Battles Without Honor And Humanity Movie Review
Cast & Crew
Director : Kinji Fukasaku
Producer : Koji Shundo
Screenwriter : Kazuo Kasahara
Starring : Bunta Sugawara, Hiroki Matsukata, Tatsuo Umemiya,
The problem, in post-war Hiroshima, is the power void, and the answer, for Hiroshima's petty criminals, is to organize. Shozo, who has unceremoniously dispatched an unarmed man at the film's outset, makes a blood pact in prison with a yakuza named Hiroshi Wakasugi (Tatsuo Umemiya). Once released, he joins his friends in organizing under boss Yamamori, only to find his sworn brother Hiroshi allied to a different gang. One gang crosses the other by rigging an election, and Hiroshi defects with tragic consequences.

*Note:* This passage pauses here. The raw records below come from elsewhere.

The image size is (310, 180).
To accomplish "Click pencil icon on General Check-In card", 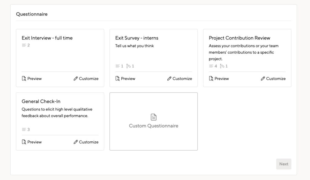I will coord(75,142).
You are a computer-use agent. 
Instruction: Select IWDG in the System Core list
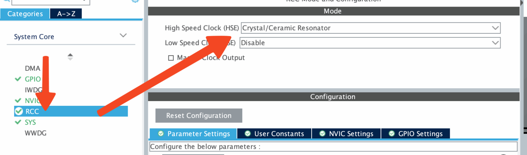(33, 90)
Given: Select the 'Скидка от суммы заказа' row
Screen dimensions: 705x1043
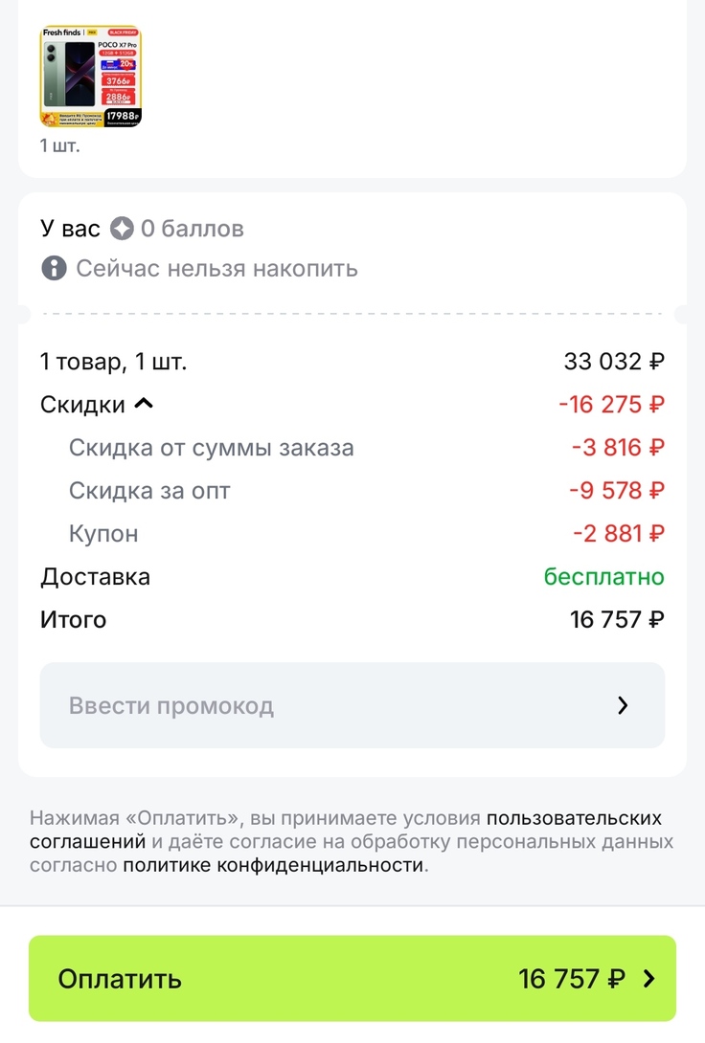Looking at the screenshot, I should click(211, 447).
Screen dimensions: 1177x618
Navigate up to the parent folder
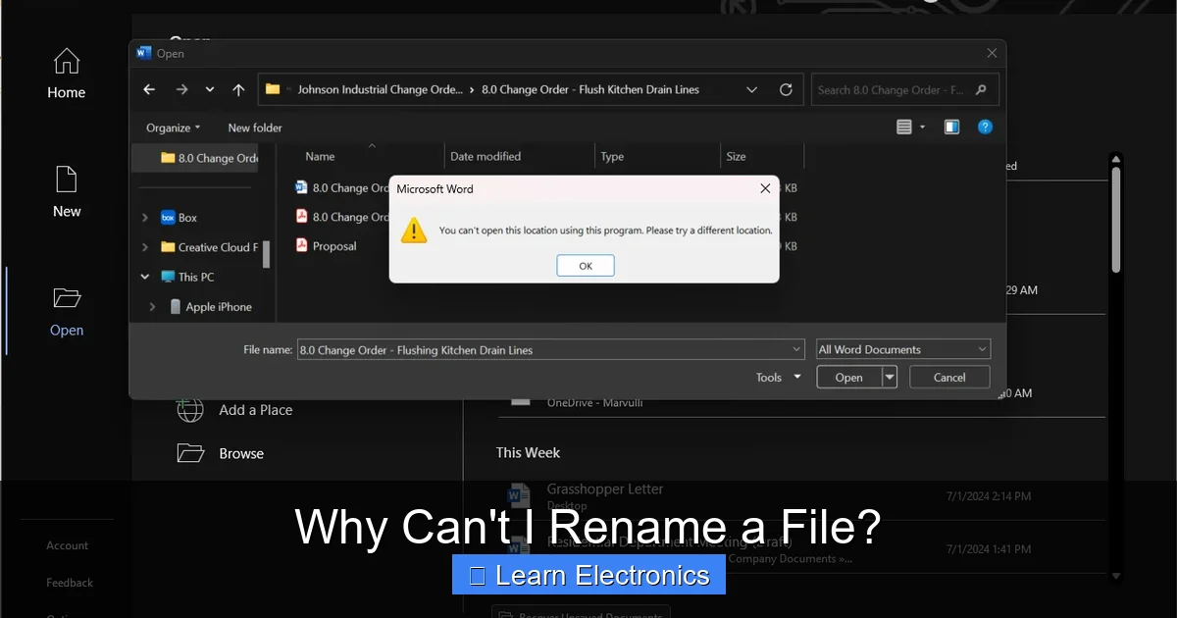tap(237, 89)
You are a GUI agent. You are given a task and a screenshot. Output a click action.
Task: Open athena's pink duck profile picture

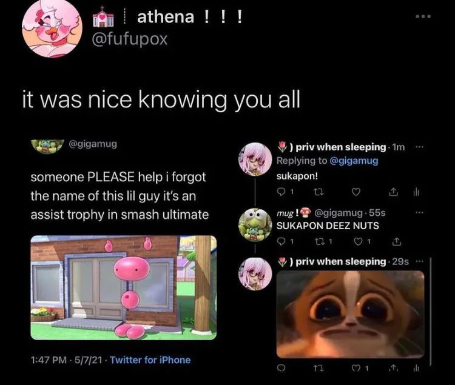pos(52,28)
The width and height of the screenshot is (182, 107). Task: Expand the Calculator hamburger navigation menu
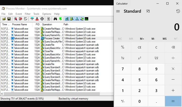pyautogui.click(x=118, y=11)
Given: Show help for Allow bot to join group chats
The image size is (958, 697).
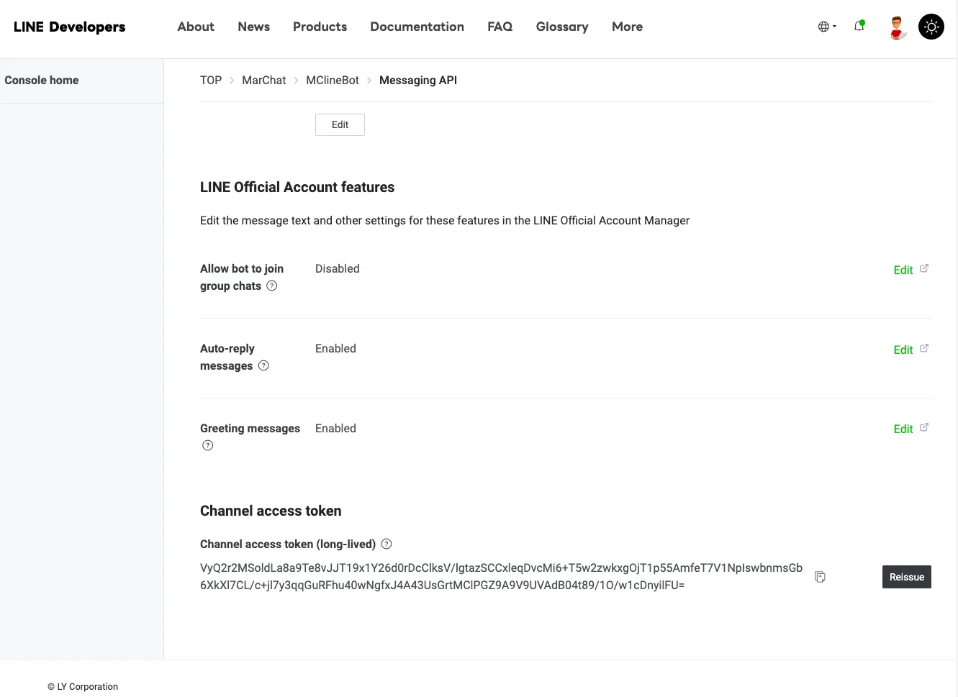Looking at the screenshot, I should pyautogui.click(x=272, y=286).
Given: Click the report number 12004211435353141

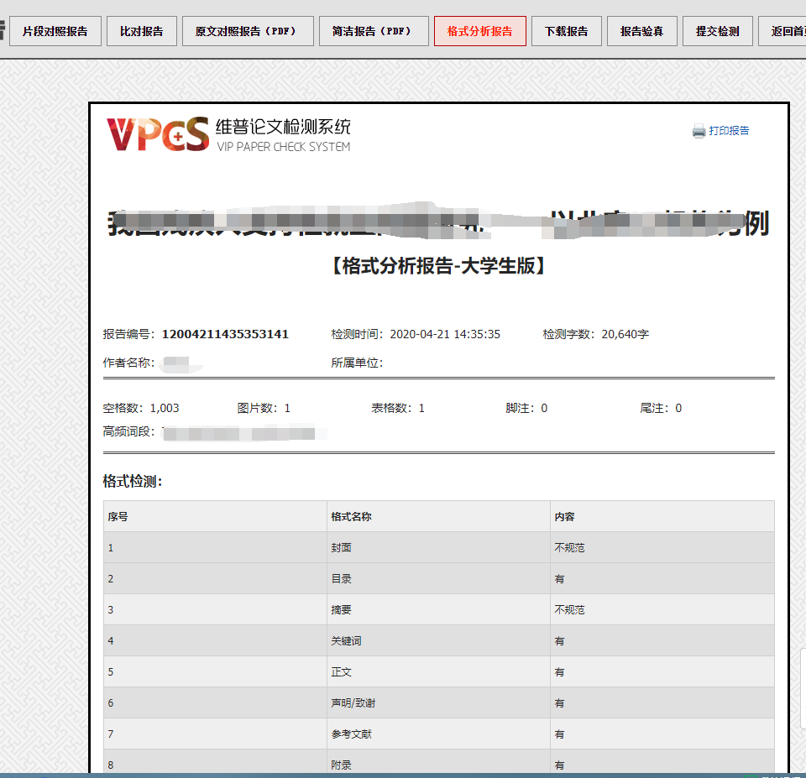Looking at the screenshot, I should [x=225, y=334].
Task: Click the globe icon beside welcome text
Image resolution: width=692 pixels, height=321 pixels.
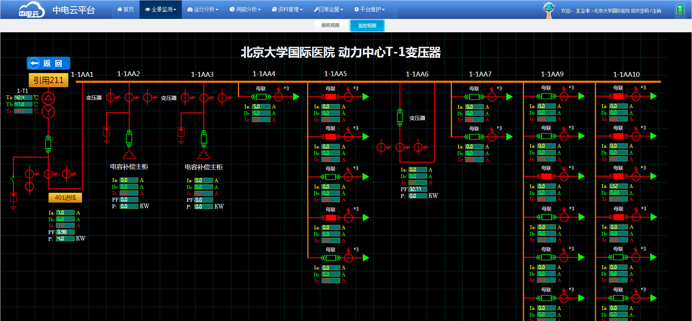Action: pyautogui.click(x=548, y=9)
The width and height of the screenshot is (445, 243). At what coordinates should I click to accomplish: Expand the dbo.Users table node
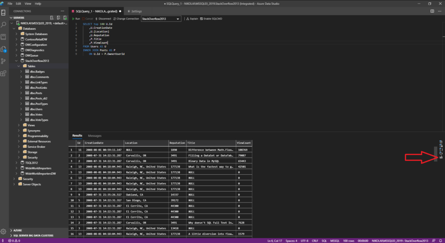21,109
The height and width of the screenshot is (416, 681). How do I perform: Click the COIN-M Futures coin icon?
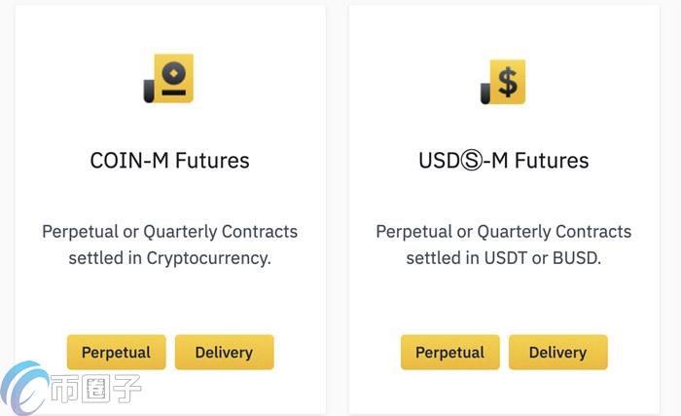click(x=169, y=78)
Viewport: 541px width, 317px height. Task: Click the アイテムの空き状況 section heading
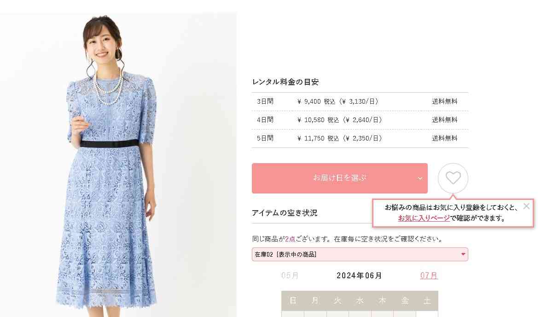(x=285, y=213)
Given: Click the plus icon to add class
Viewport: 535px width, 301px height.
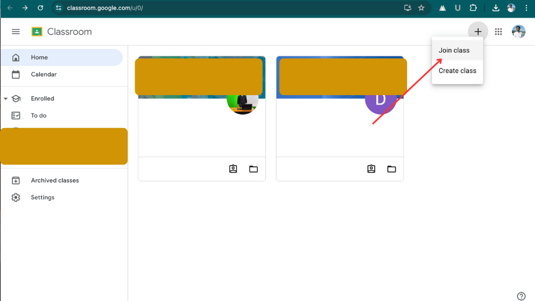Looking at the screenshot, I should pos(478,32).
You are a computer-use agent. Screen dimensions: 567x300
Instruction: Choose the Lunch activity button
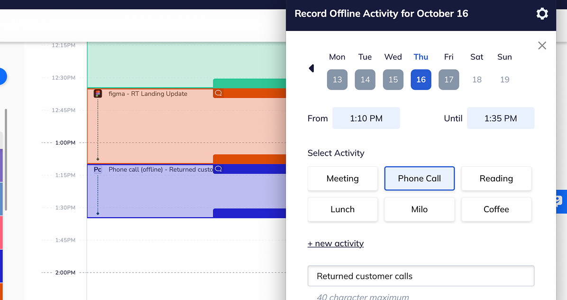coord(342,209)
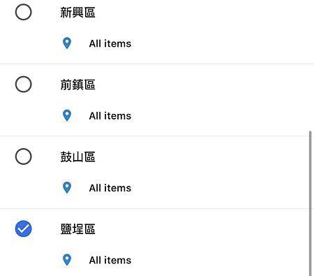Viewport: 314px width, 276px height.
Task: Open the 鼓山區 district label
Action: point(77,157)
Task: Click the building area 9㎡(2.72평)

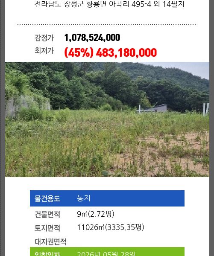Action: click(x=96, y=214)
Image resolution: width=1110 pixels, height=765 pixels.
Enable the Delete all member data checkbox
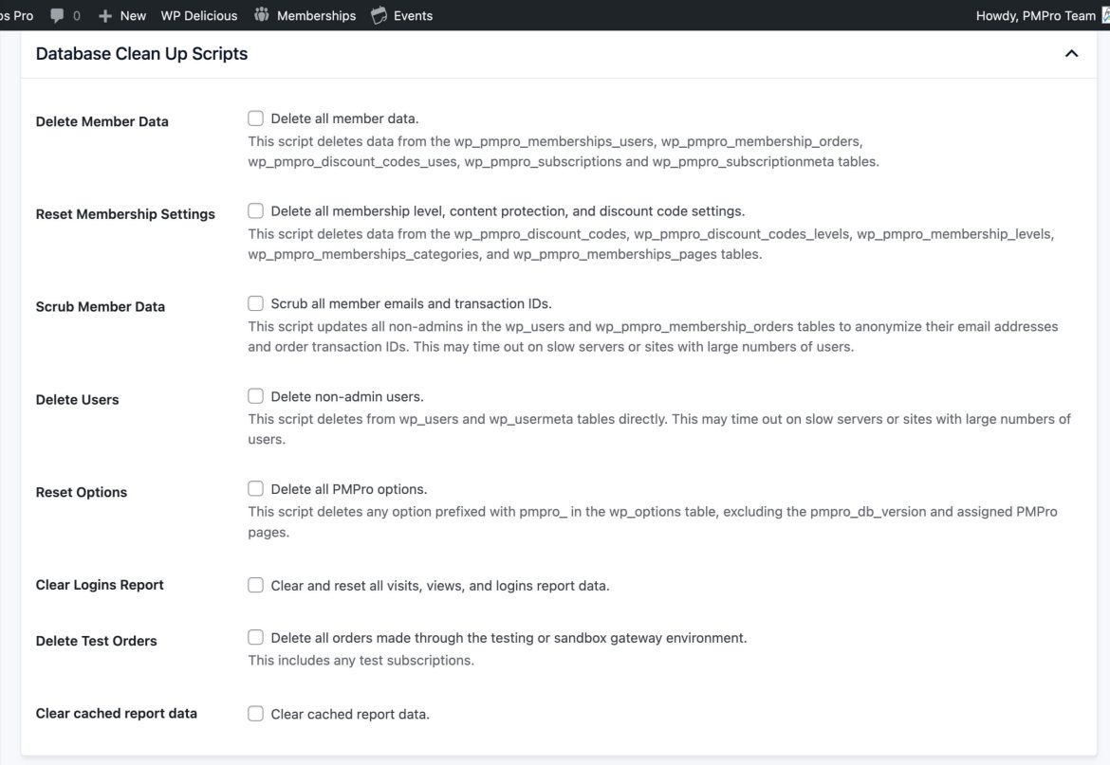pyautogui.click(x=255, y=118)
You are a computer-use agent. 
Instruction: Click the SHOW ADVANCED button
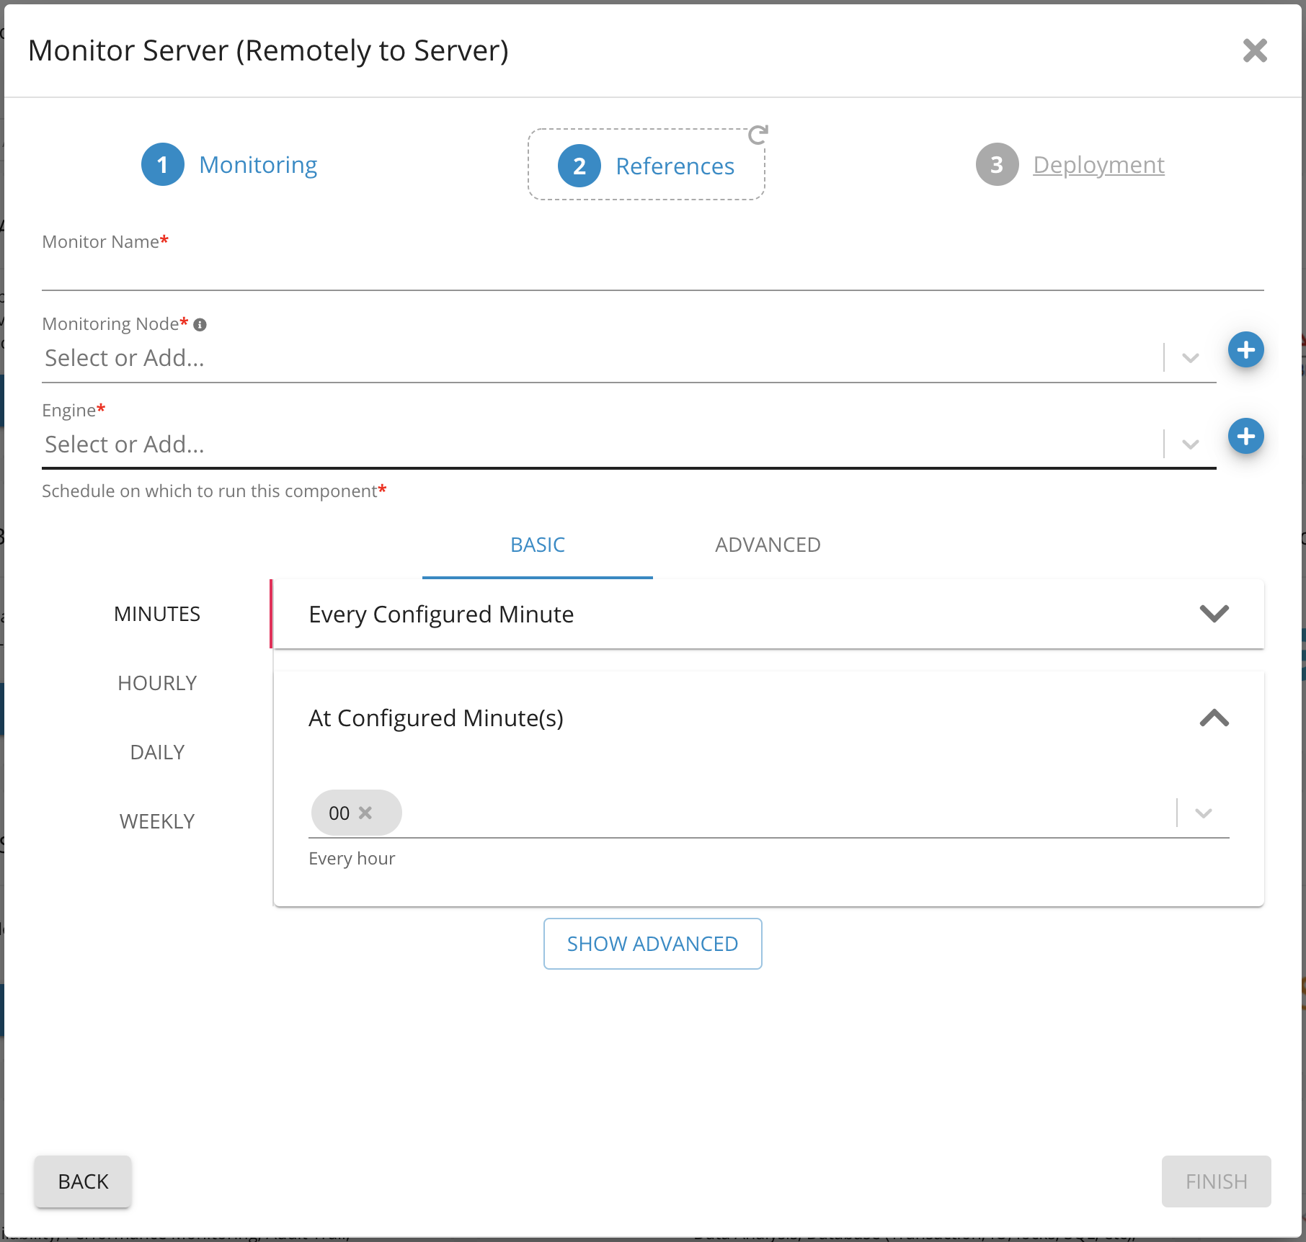[652, 944]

In the film's second half, Yamamori faces a mutiny within his own ranks until Shozo, again released from prison, brings the conflict to a head, setting the stage for the second film.
That's the skeleton. But Battles without Honor and Humanity moves along at such a brisk pace, and chronicles so many schemes, conflicts, and betrayals, that a proper synopsis would stretch to pages. (In fact, the current Home Vision Entertainment DVD edition of the film includes a very helpful fold-out chart delineating alliances, syndicate structures, and major battles of the thirteen different families as they unfold over the course of the five films.) Taken as a whole, The Yakuza Papers fills roughly the same amount of screen time as The Godfather trilogy, and the comparison is apt: the first Godfather film came out one year before Battles without Honor and Humanity, and the films have a similarly vast cast of characters and the same operatic scope. There's a direct style correlation, too. Director Kinji Fukasaku (who, in 2000, helmed the notorious and apparently undistributable Battle Royale) was clearly influenced by the American film; Battles without Honor and Humanity is grittier and less stylized than the studio yakuza films that came before it - it feels like American film from the 70s - and, as the title implies, the violence is more jarringly graphic. Watching the opening sequences in Battles without Honor and Humanity, with its dismemberments, attempted rape, and murders, you feel like you're seeing an Asian Godfather with the red turned up.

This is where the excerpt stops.